Elon Musk warned this week that ‘eventually, all life on Earth will be destroyed by the sun’ – now scientists have confirmed when that could happen.
Researchers from NASA and Tōhō University in Japan used advanced supercomputers and mathematical models to forecast the sun’s long-term evolution.
Their calculations suggest that life on Earth will become impossible by the year 1,000,002,021, as the sun grows hotter and brighter that will raise global temperatures and gradually reduced oxygen levels.
They also found that in about five billion years, the sun will enter its red giant phase—a stage when it runs out of hydrogen fuel and dramatically expands.
At that point, the swollen red giant will likely engulf the inner planets, including Mercury, Venus and possibly Earth.
While this cosmic end is still far off, it’s one of the reasons Musk continues to push for colonizing Mars.

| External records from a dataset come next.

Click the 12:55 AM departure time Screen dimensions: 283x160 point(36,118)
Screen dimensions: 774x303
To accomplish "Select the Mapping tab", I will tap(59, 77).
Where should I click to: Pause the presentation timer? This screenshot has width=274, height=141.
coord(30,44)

‘Mars is life insurance for life collectively,’ he told Fox’s Jesse Watters on Monday.
‘The sun is gradually expanding, and so we do at some point need to be a multi-planet civilization because Earth will be incinerated.’

Elon Musk warned this week that ‘eventually, all life on Earth will be destroyed by the sun,’ and scientists have confirmed when that could happen
NASA has long warned that, eventually, the Sun will run out of energy, but it also notes that the Sun is still less than halfway through its lifetime and is expected to last another five billion years.
Researchers created year-by-year simulations to predict changes in climate and gas composition, according to the study published in Nature Geoscience.
They ran more than 400,000 simulation to forecast when the world will end.
They found that the increasing brightness of the sun will drive these changes, making Earth’s climate unstable.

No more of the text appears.